Summary: Palm Sunday sets the stage for Holy Week. More than that, it sets up in microcosm the grandest event of the end of the ages.
Palm Sunday is an essential part of the Easter experience, of the Resurrection experience. Without this day, we wouldn't have a foretaste of the Second Coming.
Palm Sunday is a place to pause before entering into the inescapable whirlwind of Holy Week.
And there is genuine cause to celebrate, as we imagine the energy of that day. [Pause]
If we can set aside what we know of how the crowd that welcomed Jesus on this day turned on Him...put that aside, as much as we can, and witness the enthusiastic crowd that welcomes King Jesus, that seems limitless in its praise of Him, that seems, even If just for a moment, to grasp how incredibly important and beautiful and life-changing is this man who rides into Jerusalem on a donkey.
City of Peace
Jerusalem. Jeru...salem. The city on a hill. The city of peace...welcomes the Prince of Peace as He comes in peace. That's perhaps the first contradiction that we'll touch on.
The very name of the City of David represents not reality but aspiration. Jerusalem, the peace city, was never a peaceful city.
The very opposite is true. It had known little rest from conflict. It had been the feather in the cap of conquering nations, the central place of the expulsion of the People of God as they were forced to go into exile.

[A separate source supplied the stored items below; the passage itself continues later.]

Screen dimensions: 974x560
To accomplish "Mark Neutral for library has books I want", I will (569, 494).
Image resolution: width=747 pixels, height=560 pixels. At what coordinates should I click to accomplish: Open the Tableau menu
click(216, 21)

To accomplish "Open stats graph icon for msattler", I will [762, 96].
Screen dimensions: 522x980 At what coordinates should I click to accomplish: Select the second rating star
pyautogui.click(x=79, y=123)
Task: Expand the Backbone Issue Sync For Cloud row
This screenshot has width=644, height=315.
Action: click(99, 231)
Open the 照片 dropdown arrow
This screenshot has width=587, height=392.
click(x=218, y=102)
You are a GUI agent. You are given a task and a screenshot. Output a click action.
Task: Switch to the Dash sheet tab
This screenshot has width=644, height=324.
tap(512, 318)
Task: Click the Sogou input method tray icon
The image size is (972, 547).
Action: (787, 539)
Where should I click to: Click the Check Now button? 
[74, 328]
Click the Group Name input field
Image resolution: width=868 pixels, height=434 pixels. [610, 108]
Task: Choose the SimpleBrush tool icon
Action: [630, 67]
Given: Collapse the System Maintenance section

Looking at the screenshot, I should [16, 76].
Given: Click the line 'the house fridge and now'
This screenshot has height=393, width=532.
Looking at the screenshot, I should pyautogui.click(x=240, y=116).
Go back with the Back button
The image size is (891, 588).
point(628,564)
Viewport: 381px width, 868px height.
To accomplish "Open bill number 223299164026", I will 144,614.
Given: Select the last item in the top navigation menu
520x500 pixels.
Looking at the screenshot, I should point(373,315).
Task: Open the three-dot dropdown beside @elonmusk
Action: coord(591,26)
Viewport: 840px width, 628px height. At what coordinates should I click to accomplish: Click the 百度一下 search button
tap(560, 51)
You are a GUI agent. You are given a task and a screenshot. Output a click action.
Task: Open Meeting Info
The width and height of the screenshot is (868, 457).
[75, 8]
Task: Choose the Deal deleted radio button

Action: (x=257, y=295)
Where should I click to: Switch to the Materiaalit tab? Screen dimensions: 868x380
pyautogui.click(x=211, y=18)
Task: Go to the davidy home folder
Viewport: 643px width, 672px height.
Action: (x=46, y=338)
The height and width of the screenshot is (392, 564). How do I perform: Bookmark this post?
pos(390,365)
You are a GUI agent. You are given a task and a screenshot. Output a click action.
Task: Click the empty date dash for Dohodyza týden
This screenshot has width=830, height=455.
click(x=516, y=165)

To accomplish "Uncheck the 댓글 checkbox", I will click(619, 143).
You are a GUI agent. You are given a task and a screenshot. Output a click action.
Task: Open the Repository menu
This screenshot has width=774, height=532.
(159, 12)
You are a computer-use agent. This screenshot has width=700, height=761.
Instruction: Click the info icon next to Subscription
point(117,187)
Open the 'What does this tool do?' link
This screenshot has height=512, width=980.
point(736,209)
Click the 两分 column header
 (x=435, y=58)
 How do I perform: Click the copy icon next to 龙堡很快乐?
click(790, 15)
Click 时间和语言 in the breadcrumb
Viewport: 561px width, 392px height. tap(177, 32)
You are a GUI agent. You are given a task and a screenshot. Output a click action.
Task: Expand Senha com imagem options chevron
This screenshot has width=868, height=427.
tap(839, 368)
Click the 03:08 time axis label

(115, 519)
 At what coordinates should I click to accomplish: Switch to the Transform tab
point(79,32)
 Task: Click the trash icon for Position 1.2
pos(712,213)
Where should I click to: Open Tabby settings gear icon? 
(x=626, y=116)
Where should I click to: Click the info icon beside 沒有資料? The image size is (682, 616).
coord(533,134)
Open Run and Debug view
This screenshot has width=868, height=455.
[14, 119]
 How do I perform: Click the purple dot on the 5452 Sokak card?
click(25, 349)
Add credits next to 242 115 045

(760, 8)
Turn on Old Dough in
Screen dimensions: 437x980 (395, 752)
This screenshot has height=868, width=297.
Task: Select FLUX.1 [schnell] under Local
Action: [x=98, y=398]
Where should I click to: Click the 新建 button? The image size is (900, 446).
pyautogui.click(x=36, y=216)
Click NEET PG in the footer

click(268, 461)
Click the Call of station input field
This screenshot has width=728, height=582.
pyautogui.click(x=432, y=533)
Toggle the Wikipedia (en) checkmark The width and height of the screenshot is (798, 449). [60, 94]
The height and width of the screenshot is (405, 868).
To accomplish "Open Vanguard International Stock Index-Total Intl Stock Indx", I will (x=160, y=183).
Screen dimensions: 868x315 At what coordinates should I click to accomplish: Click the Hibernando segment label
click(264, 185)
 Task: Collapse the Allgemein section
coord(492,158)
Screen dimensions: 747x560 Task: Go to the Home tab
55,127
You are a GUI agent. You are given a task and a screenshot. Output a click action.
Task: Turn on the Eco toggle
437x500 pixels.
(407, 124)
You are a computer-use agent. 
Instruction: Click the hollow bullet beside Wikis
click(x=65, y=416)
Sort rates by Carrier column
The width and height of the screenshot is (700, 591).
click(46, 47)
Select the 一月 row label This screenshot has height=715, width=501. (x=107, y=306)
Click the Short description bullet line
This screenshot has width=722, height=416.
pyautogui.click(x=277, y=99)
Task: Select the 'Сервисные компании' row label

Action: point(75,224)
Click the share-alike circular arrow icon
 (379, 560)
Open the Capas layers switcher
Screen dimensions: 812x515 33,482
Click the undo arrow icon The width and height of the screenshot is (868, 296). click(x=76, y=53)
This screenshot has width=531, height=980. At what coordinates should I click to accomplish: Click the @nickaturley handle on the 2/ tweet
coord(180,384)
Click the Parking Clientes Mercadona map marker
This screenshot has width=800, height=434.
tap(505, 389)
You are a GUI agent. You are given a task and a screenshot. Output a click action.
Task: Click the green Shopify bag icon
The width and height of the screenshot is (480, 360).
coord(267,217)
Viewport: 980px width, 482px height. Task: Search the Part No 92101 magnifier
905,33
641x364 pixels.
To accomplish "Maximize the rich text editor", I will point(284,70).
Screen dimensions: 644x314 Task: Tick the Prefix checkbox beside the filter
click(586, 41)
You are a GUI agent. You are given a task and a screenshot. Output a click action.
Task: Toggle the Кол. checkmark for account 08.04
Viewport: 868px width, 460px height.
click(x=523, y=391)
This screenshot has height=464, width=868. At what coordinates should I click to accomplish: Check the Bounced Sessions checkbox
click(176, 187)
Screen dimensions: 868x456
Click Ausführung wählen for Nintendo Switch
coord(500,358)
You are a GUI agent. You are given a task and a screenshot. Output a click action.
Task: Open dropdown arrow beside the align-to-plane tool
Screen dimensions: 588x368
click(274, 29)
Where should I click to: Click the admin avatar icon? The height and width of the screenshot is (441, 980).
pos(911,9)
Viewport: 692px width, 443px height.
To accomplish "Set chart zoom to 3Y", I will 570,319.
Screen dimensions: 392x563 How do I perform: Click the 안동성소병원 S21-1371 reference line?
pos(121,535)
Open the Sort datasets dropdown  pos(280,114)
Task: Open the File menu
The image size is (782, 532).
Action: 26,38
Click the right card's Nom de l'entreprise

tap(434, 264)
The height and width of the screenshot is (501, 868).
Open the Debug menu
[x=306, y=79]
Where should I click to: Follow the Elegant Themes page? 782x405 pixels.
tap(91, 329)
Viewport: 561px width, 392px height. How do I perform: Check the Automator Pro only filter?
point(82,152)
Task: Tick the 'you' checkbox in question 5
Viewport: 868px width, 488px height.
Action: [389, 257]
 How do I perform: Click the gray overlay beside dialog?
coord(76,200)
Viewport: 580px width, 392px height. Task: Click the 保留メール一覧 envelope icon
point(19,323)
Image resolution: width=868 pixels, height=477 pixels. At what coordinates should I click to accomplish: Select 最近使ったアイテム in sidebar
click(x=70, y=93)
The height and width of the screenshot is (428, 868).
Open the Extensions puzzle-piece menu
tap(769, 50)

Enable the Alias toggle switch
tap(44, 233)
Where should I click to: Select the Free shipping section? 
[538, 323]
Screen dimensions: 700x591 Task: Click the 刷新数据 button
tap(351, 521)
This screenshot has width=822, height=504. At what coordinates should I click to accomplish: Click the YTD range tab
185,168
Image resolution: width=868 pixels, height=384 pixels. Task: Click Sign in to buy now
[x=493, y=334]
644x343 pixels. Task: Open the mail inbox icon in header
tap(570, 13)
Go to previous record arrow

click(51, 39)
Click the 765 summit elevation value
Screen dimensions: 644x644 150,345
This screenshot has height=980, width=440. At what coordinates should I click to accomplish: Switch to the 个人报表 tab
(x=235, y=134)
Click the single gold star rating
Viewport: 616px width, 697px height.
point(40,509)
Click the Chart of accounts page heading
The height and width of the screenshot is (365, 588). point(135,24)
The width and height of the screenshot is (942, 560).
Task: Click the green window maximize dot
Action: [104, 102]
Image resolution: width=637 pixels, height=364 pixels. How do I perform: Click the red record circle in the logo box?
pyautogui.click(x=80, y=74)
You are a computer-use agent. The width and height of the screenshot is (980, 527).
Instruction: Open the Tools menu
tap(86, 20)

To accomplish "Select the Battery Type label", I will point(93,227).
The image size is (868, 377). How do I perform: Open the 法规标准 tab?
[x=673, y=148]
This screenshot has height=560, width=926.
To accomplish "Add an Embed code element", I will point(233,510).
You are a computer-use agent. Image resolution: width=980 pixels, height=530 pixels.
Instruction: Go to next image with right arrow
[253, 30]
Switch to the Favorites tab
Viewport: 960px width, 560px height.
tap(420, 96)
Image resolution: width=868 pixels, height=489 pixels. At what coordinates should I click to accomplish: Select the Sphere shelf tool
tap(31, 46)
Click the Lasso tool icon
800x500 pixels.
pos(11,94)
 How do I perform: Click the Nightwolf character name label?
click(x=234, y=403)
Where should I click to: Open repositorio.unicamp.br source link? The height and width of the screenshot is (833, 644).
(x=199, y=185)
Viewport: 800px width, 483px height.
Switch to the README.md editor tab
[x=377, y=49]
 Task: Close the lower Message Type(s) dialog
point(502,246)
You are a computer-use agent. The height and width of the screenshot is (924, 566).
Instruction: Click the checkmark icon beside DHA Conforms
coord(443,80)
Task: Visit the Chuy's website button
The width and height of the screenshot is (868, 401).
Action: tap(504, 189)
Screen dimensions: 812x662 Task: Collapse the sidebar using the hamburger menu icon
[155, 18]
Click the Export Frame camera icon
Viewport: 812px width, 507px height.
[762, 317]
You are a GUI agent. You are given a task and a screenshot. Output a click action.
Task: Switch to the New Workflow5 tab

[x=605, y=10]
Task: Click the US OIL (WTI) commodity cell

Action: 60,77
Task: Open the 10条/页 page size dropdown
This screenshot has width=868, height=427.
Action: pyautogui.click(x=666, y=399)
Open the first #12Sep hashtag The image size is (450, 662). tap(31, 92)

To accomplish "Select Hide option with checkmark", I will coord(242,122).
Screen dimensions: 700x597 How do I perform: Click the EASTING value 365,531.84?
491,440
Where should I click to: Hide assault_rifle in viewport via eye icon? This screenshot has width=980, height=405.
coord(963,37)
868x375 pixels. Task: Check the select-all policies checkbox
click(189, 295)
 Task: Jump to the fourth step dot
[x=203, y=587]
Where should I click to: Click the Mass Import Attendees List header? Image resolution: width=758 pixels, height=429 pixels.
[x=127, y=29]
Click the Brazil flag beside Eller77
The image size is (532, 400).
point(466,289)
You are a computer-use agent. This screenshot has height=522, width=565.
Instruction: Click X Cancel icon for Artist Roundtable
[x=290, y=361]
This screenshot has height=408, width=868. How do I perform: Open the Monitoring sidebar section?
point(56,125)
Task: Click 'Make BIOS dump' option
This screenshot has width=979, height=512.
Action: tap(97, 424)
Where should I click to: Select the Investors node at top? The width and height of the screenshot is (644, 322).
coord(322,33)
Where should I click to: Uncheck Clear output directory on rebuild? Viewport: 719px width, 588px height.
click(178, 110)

But somehow, Jerusalem was where the deep desire for peace, external and internal, had been named. So here the city of peace welcomes the Prince of Peace and The Lord of Glory.
Preview of Second Coming
We just watched a filmed version of the Triumphal Entry (YouTube Link). It's a joyful scene. A busy scene. A scene where hundreds flock to Christ and rejoice at His arrival in Jerusalem.
There is much clammering, much shouting. "blessed is He who comes in the name of The Lord" is the refrain of the crowd, the chorus of the mob's song of welcome to Jesus, who, it should be said, they did not understand.
No doubt some are hoping this is the sign of the inauguration of a new Jewish king who will subdue the Roman overlords.
The full lyric of their song was: “Hosanna! He who comes in the name of the Lord is the blessed One—the King of Israel!” lots of Hope and aspiration, sweat and raw energy in the crowd.
It's also a scene that frustrates the religious leaders who distrust Jesus and feel threatened by Him. They think that all their efforts to challenge and suppress Jesus, their attempts to expose Him as a fraud or a heretic have failed.
The Scripture says: "Then the Pharisees said to one another, “You see? You’ve accomplished nothing. Look—the world has gone after Him!”"
But beyond all that, something else much more important is going on here. Something that the Scribes and Pharisees, you would have thought, might have known or at least wondered about, because they were familiar with the Scriptures, the Law and the Prophets, including the minor prophet Zechariah
Zechariah had written: “Rejoice greatly, Daughter Zion! Shout, Daughter Jerusalem! See, your king comes to you, righteous and victorious,
lowly and riding on a donkey, on a colt, the foal of a donkey. Zechariah 9:9
Ring a bell? I think so!
The book Second Samuel was written in around the 7th century BC, 700 years or so before Jesus was born. It says this of King David: "When your days are over and you rest with your ancestors, I will raise up your offspring to succeed you, your own flesh and blood, and I will establish his kingdom. 13 He is the one who will build a house for my Name, and I will establish the throne of his kingdom forever". 2 Samuel 7:12-13
This was one of many Old Testament references to the coming Messiah. Little did the Pharisees know, because it was most likely still hidden and treasured in the heart of Mary the mother of Jesus, that the Angel Gabriel had said these words about Jesus even as he announced to her that she was pregnant with the Son of God:
32 He will be great and will be called the Son of the Most High. The Lord God will give him the throne of his father David, 33 and he will reign over Jacob’s descendants forever; his kingdom will never end.” Luke 1:32-33
So, I guess you could say the Pharisees were understandably nervous. Most of them didn’t think Jesus was the Messiah, although a few were beginning to suspect it.
The Pharisee Nicodemus had been evangelized by Jesus Himself as recorded in John chapter 3.He was leaning heavily toward Jesus.
Later, after Jesus’ death and resurrection and in the early life of the church, the pharisee Gamaliel was concerned that in opposing Jesus and His followers, the religious leaders might actually be opposing God.